Le CRLDHT alerte sur la situation alarmante dans les prisons tunisiennes

Dans une «alerte urgente» publiée le 24 juillet 2026, Comité pour le respect des libertés et des droits de l’homme en Tunisie (CRLDHT) attire l’attention des autorités sur le fait que la canicule que connaît ces derniers jours la Tunisie «transforme les prisons en un danger imminent pour la vie des prisonniers.» Et rappelle la nécessité de «protéger immédiatement la vie et la santé des personnes détenues en Tunisie.»  

Tout en exprimant «sa plus profonde inquiétude face aux informations de plus en plus nombreuses, concordantes et alarmantes faisant état d’une dégradation extrêmement grave des conditions de détention dans les prisons tunisiennes, aggravée par la vague de chaleur exceptionnelle qui frappe actuellement le pays», l’Ong tunisienne basée à Paris souligne que «les températures dépassent 50°C dans plusieurs régions, que les pénuries d’eau et les coupures d’électricité affectent durablement l’ensemble du territoire et que les établissements pénitentiaires connaissent une surpopulation chronique», ajoutant que «les prisons tunisiennes sont en train de devenir de véritables espaces de souffrance où la santé, l’intégrité physique et parfois la vie même des personnes détenues sont directement menacées.»

Evoquant les témoignages recueillis auprès des familles, des avocats, d’anciens détenus et des organisations de défense des droits humains, le CRLDHT parle d’«une situation insoutenable : cellules transformées en fours, absence de ventilation, manque d’eau, chaleur suffocante, accès limité aux soins, retards dans l’exécution des prescriptions médicales et restrictions aux visites des proches et des avocats».

Face à cette «situation humanitaire extrêmement préoccupante, susceptible d’entraîner des conséquences irréversibles pour les personnes les plus vulnérables», le CRLDHT exprime sa plus vive préoccupation face aux informations «extrêmement alarmantes» concernant Rached Ghannouchi, âgé de 85 ans, «qui aurait été victime d’un malaise, accompagné d’un évanouissement et d’un état d’épuisement sévère, dans un contexte marqué par une chaleur accablante.»

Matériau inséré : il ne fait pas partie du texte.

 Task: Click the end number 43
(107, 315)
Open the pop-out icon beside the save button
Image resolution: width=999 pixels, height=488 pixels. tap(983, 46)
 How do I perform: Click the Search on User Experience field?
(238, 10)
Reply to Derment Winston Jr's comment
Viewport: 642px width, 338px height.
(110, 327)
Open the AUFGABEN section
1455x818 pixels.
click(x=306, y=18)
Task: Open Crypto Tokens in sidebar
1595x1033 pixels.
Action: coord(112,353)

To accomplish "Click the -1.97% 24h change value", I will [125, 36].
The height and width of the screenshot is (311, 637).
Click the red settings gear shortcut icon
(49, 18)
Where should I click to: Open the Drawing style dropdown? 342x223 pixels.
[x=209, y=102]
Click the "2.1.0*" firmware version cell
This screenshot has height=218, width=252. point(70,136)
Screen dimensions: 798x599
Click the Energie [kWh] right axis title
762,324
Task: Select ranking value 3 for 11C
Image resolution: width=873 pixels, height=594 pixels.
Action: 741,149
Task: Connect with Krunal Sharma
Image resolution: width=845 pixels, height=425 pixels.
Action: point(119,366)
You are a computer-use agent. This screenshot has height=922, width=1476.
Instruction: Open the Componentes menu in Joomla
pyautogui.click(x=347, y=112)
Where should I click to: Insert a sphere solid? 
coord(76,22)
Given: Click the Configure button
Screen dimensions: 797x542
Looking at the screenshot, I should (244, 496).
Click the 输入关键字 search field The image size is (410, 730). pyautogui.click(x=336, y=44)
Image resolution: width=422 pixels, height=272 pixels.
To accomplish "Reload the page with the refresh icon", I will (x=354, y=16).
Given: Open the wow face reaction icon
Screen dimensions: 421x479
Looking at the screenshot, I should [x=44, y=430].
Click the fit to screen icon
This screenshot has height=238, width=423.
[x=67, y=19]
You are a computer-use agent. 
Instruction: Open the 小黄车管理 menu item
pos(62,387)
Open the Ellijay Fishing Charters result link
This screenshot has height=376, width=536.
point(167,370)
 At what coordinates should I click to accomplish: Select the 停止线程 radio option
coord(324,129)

Le CRLDHT «exprime également sa profonde inquiétude concernant la situation d’Ahmed Néjib Chebbi, Chawki Tabib, Mondher Ounissi, Lotfi Mraïhi, Issam Chebbi, Abdelhamid Jelassi, Chaïma Issa, Ghazi Chaouachi, Abir Moussi, Ridha Belhaj, Sahbi Atig, Jaouhar Ben Mbarek, Ayachi Hammami, ainsi que de nombreux autres prisonniers politiques dont les familles et les avocats alertent régulièrement sur les conséquences de la chaleur extrême, les difficultés d’accès aux soins, les restrictions imposées aux visites et la dégradation progressive de leur état de santé.»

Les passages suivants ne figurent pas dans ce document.